Michael was featured as one of the “Best 50 Filmmakers Under 50” by Cinema Scope magazine in 2012, and listed as one of the top ten avant-garde filmmakers of the 2000’s by Film Comment magazine, and his work has been discussed in publications such as Art In America, Frieze, Artforum, Art Papers, The Village Voice, Time Out New York, Dazed and Confused, The Nation, BOMBlog, and The Brooklyn Rail. He has curated programs for San Francisco Cinematheque, Whitechapel Gallery, The Museum of Contemporary Photography, Cornell Cinema, and The State Contemporary Art Center in Moscow, and served on the awards juries of The Ann Arbor Film Festival, The Aurora Festival, The Big Muddy Film Festival, and Migrating Forms. Michael holds a BFA from Ithaca College, an MFA from the University of Illinois at Chicago (UIC), and has taught at Binghamton University and UIC.

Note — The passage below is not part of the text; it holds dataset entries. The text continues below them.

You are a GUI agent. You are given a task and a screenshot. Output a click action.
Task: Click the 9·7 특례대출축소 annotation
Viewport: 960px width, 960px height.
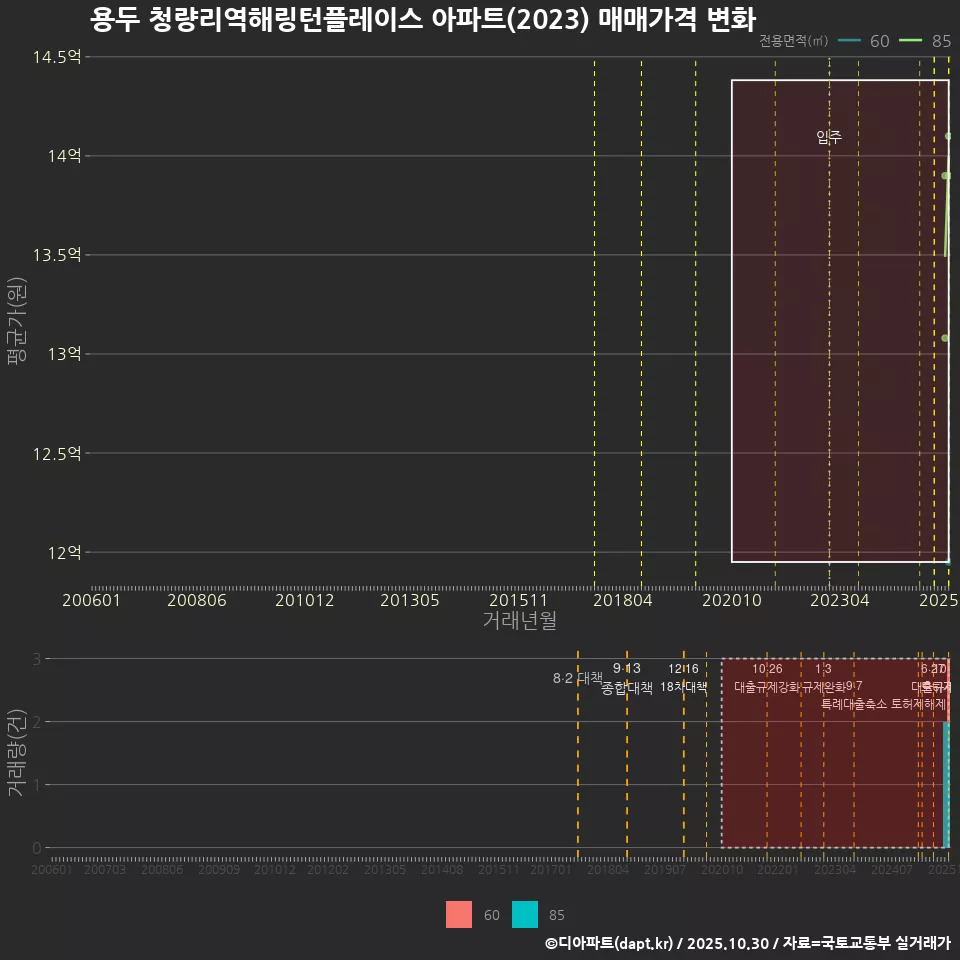pyautogui.click(x=855, y=694)
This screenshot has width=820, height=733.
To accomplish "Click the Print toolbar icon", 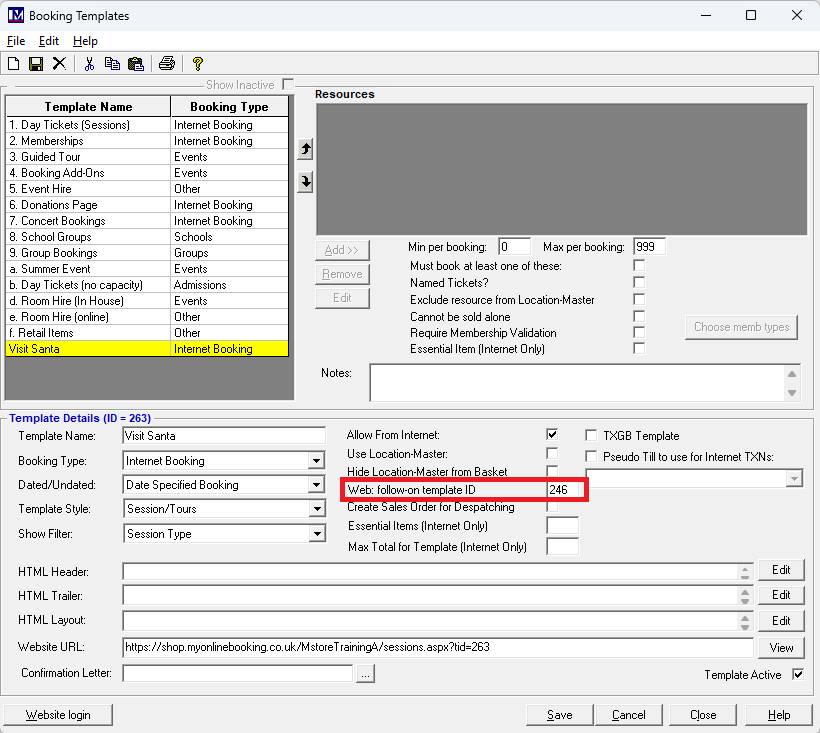I will (x=167, y=64).
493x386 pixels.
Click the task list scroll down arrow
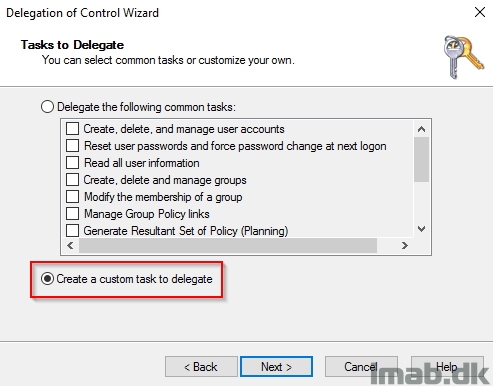click(421, 229)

Rick Prelinger, an archivist, writer and filmmaker, founded Prelinger Archives, whose collection of 60,000 advertising, educational, industrial, and amateur films was acquired by the Library of Congress in 2002 after 20 years’ operation. Rickhas partnered with the Internet Archive to make over 6,000 films from the Archives available online for free viewing, downloading and reuse. His feature-length films PANORAMA EPHEMERA (2004), depicting the conflicted landscapes of 20th-century America, and NO MORE ROAD TRIPS (2013), a dream journey across the U.S., have played in venues around the world. Prelinger is a board member of the nonprofit Internet Archive and co-founder of an appropriation-friendly private research library open to the public in downtown San Francisco. Since 2013, he has been Associate Professor of Film and Digital Media at UC Santa Cruz.
Courtney Stephens is a filmmaker and programmer based in Los Angeles. She has combined her interest in geography and archives into live essay-documentary, curated programs, alongside her work in experimental documentary. Her films have screened at SXSW, The Wexner Center for the Arts, Union Docs, Anthology Film Archives, Mumbai International Film Festival, Dhaka International Film Festival, and elsewhere. She co-programs the film and lecture series Veggie Cloud, and has presented events at The Getty Museum, REDCAT, AM-London, Art Contemporary Los Angeles, Human Resources, the Velaslavasay Panorama, and ongoingly at Veggie Cloud’s space in Los Angeles. Stephens attended the American Film Institute, is the recipient of a Fulbright Scholarship and a Sloan Scholarship, and periodically lectures on subjects relating to film and geography at the Royal Geographical Society, London.